> GIVEN PROBLEM
Rewrite the items from the line containing "This screenshot has height=538, width=875." through the end of the items, replacing "Measure" with "Ruler" and leaving everything else unchanged.
+---+
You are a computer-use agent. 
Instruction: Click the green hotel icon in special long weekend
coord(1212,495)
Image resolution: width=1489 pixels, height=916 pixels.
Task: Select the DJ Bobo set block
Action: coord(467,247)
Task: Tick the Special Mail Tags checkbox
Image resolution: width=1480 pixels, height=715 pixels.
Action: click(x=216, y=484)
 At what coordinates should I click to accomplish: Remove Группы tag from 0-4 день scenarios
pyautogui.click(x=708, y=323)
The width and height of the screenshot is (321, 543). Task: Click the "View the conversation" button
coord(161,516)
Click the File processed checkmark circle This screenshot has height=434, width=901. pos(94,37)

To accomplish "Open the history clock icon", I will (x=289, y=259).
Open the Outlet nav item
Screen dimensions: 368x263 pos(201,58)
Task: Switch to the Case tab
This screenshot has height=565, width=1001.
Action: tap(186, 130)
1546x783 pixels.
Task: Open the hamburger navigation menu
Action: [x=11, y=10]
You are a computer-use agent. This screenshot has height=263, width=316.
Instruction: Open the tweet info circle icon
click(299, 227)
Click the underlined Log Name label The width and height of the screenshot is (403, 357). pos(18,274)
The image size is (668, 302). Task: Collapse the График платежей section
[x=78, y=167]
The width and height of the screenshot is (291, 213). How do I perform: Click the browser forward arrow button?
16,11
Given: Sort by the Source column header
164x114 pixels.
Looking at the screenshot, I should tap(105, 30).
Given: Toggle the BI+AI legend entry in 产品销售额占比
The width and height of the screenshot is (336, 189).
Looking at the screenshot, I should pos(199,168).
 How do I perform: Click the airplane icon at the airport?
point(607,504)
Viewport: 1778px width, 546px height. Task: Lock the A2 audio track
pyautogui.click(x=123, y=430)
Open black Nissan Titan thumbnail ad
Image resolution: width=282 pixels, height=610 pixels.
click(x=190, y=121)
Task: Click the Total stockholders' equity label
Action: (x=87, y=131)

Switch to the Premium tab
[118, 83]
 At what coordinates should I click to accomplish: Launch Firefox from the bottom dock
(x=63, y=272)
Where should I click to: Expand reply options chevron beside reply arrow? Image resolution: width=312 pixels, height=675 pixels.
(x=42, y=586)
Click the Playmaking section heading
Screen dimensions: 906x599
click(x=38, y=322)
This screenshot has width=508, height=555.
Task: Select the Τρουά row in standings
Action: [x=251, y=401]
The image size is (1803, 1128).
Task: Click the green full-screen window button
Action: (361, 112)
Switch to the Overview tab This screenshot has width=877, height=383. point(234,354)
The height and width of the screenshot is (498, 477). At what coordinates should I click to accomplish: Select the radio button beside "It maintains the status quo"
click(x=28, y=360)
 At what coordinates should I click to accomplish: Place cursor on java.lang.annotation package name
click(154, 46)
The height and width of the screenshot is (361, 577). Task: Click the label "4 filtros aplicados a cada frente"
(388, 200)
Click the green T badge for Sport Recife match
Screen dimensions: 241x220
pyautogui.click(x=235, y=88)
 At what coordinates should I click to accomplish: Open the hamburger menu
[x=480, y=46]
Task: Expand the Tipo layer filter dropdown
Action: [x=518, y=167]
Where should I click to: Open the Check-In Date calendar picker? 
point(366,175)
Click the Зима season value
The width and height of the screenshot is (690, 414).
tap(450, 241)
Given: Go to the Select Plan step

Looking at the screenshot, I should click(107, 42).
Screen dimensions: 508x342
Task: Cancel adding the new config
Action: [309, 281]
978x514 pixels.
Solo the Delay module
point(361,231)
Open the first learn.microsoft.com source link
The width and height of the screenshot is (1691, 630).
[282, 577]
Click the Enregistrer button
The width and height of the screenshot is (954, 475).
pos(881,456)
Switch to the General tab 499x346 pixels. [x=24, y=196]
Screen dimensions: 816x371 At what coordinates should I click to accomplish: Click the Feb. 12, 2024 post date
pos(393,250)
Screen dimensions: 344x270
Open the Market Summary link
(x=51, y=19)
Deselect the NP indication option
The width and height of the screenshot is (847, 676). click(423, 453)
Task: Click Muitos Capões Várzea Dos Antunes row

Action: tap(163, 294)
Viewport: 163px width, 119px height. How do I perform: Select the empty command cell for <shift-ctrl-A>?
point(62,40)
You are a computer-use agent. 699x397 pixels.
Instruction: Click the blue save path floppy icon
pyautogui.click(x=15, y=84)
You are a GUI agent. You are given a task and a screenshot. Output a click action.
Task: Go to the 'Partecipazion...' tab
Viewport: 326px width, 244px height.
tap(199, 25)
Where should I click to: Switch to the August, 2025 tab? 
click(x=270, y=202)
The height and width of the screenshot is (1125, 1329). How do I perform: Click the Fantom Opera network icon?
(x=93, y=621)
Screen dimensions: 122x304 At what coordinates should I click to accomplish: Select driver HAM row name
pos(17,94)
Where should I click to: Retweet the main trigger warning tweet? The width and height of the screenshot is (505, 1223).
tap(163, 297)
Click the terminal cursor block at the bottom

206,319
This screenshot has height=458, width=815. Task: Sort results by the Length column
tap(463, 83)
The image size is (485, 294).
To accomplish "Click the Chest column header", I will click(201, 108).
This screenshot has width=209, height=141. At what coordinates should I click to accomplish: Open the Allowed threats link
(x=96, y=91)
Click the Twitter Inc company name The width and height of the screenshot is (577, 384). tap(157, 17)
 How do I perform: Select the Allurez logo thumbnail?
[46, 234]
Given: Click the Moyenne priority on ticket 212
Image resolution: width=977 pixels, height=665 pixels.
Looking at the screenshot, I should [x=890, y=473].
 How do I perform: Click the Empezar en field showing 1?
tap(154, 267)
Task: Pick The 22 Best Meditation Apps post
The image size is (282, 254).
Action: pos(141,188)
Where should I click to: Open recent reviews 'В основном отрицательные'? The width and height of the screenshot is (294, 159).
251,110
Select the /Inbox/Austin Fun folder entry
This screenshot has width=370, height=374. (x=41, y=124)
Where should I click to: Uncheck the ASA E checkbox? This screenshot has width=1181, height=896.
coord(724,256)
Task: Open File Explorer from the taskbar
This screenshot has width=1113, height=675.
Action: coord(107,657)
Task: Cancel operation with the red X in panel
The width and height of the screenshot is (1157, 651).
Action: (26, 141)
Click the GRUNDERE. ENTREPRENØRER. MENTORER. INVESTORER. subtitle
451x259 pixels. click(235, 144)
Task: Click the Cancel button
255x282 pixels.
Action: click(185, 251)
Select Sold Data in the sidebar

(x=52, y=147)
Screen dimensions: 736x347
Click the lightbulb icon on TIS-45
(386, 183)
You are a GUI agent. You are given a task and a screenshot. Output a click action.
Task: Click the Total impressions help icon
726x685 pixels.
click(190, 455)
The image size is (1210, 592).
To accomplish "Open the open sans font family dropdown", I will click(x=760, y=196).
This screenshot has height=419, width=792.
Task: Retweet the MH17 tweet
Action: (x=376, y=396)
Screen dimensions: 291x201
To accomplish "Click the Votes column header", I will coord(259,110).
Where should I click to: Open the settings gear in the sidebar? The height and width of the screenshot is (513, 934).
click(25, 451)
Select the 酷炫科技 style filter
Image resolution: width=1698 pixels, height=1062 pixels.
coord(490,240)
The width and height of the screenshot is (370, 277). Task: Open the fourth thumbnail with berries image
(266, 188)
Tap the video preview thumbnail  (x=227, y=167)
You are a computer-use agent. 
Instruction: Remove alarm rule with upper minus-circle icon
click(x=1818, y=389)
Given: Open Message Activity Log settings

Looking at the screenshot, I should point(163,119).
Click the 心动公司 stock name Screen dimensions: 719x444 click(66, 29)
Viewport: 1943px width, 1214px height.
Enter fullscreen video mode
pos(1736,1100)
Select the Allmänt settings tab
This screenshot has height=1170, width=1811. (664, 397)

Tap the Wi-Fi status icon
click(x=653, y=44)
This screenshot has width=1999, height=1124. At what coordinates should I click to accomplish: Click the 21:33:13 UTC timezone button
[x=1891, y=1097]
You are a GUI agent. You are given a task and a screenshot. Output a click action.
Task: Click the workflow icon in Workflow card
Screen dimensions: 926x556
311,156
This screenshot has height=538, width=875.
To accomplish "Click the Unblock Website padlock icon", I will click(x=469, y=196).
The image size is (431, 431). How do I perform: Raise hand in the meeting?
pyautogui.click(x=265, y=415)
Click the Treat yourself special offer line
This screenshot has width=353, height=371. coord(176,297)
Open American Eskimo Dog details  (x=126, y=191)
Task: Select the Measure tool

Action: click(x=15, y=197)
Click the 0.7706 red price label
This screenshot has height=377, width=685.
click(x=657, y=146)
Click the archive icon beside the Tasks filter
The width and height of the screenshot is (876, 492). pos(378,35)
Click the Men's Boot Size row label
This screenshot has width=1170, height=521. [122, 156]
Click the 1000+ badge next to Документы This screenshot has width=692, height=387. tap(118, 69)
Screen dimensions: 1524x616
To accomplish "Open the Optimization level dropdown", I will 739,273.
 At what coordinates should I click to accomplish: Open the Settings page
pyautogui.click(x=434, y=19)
+---+
> RESULT
This screenshot has height=538, width=875.
To accomplish "Click the Unblock Website padlock icon", I will click(x=469, y=196).
The image size is (431, 431). How do I perform: Raise hand in the meeting?
pyautogui.click(x=265, y=415)
Click the Treat yourself special offer line
This screenshot has width=353, height=371. coord(176,297)
Open American Eskimo Dog details  (x=126, y=191)
Task: Select the Ruler tool

Action: click(x=15, y=197)
Click the 0.7706 red price label
This screenshot has height=377, width=685.
click(x=657, y=146)
Click the archive icon beside the Tasks filter
The width and height of the screenshot is (876, 492). pos(378,35)
Click the Men's Boot Size row label
This screenshot has width=1170, height=521. [122, 156]
Click the 1000+ badge next to Документы This screenshot has width=692, height=387. tap(118, 69)
Screen dimensions: 1524x616
To accomplish "Open the Optimization level dropdown", I will 739,273.
 At what coordinates should I click to accomplish: Open the Settings page
pyautogui.click(x=434, y=19)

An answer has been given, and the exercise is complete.